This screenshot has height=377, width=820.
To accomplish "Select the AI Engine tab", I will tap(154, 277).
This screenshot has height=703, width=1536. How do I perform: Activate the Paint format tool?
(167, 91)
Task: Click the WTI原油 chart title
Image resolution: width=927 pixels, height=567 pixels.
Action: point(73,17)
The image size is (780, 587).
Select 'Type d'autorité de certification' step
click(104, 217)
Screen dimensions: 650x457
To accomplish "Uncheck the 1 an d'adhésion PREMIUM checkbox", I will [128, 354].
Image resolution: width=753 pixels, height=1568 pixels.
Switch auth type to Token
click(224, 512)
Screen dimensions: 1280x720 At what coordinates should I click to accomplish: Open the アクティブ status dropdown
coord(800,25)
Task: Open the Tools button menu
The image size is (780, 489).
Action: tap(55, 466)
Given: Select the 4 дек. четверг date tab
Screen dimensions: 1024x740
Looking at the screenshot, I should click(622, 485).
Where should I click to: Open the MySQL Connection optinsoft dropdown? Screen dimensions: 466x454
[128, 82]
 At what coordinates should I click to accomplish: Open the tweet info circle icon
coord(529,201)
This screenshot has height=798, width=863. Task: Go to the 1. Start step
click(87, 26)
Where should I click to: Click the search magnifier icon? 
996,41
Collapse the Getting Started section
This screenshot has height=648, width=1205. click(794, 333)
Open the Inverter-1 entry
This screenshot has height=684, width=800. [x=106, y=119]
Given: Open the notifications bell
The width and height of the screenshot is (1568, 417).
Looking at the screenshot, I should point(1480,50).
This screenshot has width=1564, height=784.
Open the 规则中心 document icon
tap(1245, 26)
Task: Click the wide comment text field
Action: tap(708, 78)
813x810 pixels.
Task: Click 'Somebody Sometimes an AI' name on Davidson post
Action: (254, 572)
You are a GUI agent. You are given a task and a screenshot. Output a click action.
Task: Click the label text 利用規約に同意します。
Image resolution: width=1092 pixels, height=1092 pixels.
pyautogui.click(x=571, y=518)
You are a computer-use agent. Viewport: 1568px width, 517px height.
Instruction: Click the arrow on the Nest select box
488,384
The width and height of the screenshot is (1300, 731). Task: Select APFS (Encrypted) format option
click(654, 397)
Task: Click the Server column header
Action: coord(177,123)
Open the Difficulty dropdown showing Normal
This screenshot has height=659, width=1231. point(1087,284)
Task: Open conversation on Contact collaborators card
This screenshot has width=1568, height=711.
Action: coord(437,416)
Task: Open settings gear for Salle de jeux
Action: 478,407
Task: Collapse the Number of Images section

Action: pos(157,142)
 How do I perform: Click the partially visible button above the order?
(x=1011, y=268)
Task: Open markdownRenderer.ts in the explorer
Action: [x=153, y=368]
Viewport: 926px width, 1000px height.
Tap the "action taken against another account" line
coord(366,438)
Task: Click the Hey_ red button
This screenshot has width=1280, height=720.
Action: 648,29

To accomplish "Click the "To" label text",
****************
Write down exactly the span of lines above from the one containing "The image size is (780, 489)." to the one containing "You are a computer-use", both ends included.

THE COMPLETED TASK
The image size is (780, 489).
Action: tap(55, 466)
Given: Select the 4 дек. четверг date tab
Screen dimensions: 1024x740
Looking at the screenshot, I should click(622, 485).
Where should I click to: Open the MySQL Connection optinsoft dropdown? Screen dimensions: 466x454
[128, 82]
 At what coordinates should I click to accomplish: Open the tweet info circle icon
coord(529,201)
This screenshot has height=798, width=863. Task: Go to the 1. Start step
click(87, 26)
Where should I click to: Click the search magnifier icon? 
996,41
Collapse the Getting Started section
This screenshot has height=648, width=1205. click(794, 333)
Open the Inverter-1 entry
This screenshot has height=684, width=800. [x=106, y=119]
Given: Open the notifications bell
The width and height of the screenshot is (1568, 417).
Looking at the screenshot, I should point(1480,50).
This screenshot has width=1564, height=784.
Open the 规则中心 document icon
tap(1245, 26)
Task: Click the wide comment text field
Action: tap(708, 78)
813x810 pixels.
Task: Click 'Somebody Sometimes an AI' name on Davidson post
Action: (254, 572)
You are a GUI agent. You are given a task and a screenshot. Output a click action.
Task: Click the label text 利用規約に同意します。
Image resolution: width=1092 pixels, height=1092 pixels.
pyautogui.click(x=571, y=518)
You are a computer-use agent. Viewport: 1568px width, 517px height.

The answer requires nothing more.